PASSAGE GIVEN:
- Born: Kevin Rhomberg August 12, 1992 (age 33) Chicago, Illinois, U.S.
- Genres: Hip hop; pop;
- Occupations: Singer; record producer;
- Years active: 2012–present
- Website: www.knoxfortune.com

= Knox Fortune =

American singer and record producer

Kevin Rhomberg (born August 12, 1992), better known by his stage name Knox Fortune, is an American singer and record producer from Chicago, Illinois. He provided a guest vocal on Chance the Rapper's Coloring Book track "All Night".

==Early life==
Born Kevin Rhomberg in Chicago, Illinois, Knox Fortune grew up in the Western suburb of Oak Park, Illinois. He took piano lessons when he was young. He graduated from Oak Park and River Forest High School. Afterwards, he took classes at Triton College.

PROBLEMS:
**A.** According to the Knox Fortune biography above, where did he take classes after graduating from high school?
**B.** Quote the Knox Fortune biography word for word, beginning at the words that contain "- Genres: Hip" and stopping after "at Triton College.".
**C.** Write the next part of the Knox Fortune biography, picking up after its final sentence.

DATASET CONTENT:

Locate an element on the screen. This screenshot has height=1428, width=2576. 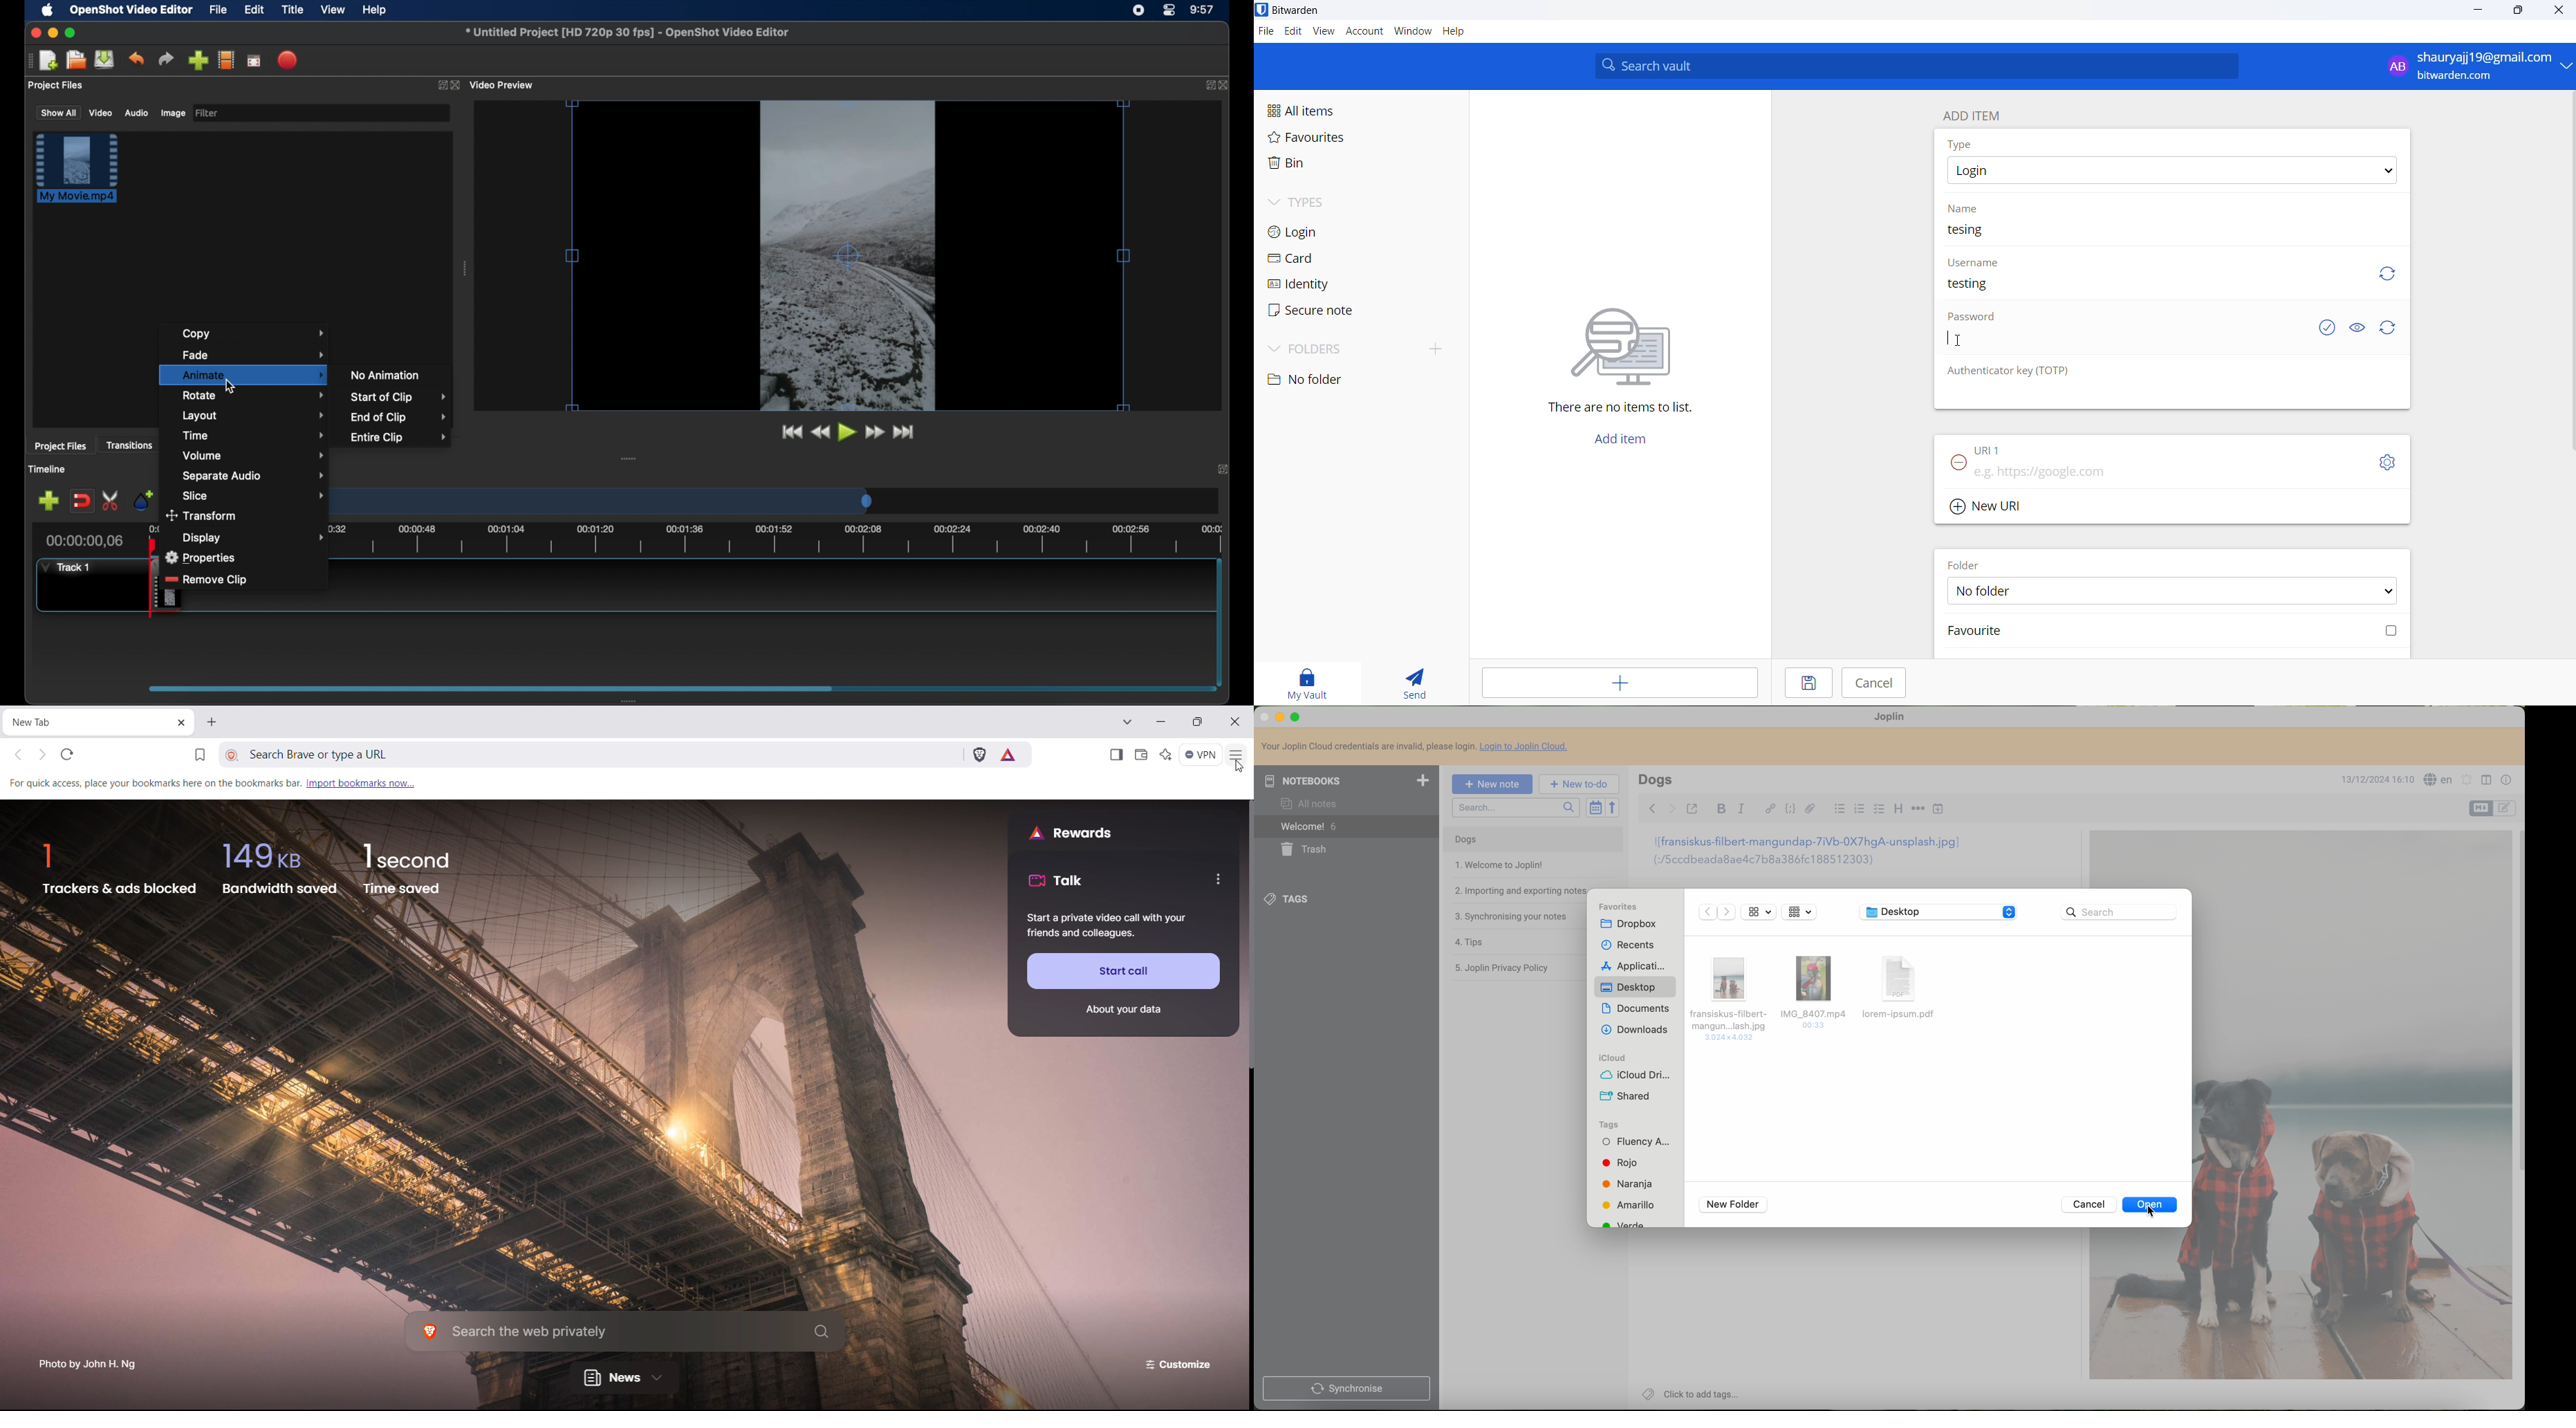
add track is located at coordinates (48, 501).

ANSWERS TO THE EXERCISE:
**A.** Triton College

**B.**
- Genres: Hip hop; pop;
- Occupations: Singer; record producer;
- Years active: 2012–present
- Website: www.knoxfortune.com

= Knox Fortune =

American singer and record producer

Kevin Rhomberg (born August 12, 1992), better known by his stage name Knox Fortune, is an American singer and record producer from Chicago, Illinois. He provided a guest vocal on Chance the Rapper's Coloring Book track "All Night".

==Early life==
Born Kevin Rhomberg in Chicago, Illinois, Knox Fortune grew up in the Western suburb of Oak Park, Illinois. He took piano lessons when he was young. He graduated from Oak Park and River Forest High School. Afterwards, he took classes at Triton College.

**C.**
==Career==
Knox Fortune has collaborated with Joey Purp, Kami, Towkio, Vic Mensa, and Chance the Rapper. His debut solo studio album, Paradise, was released in 2017.

==Style and influences==
In 2017, Dan Hyman of Rolling Stone described Knox Fortune as "a key sonic architect of the contemporary Chicago hip-hop scene." In a 2017 interview with Billboard, Knox Fortune stated that he was inspired by skateboarding, as well as the Beach Boys, Kanye West, J Dilla, the Neptunes, and the Beatles.

==Discography==
===Studio albums===
- Paradise (2017)
- Stock Child Wonder (2020)

===Singles===
- "Help Myself" (2017)
- "Torture" (2017)
- "Lil Thing" (2017)
- "24 Hours" (2017)
- "Shirtless" (2020)

===Guest appearances===
- Sterling Hayes - "Mathematics" from Antidepressant (2016)
- Chance the Rapper - "All Night" from Coloring Book (2016)
- Kami - "The Both of Us" and "Just Like the Movies" from Just Like the Movies (2017)
- Chance the Rapper - "Let's Go on the Run" from The Big Day (2019)
- Intellexual - "Roxstar" from Intellexual (2019)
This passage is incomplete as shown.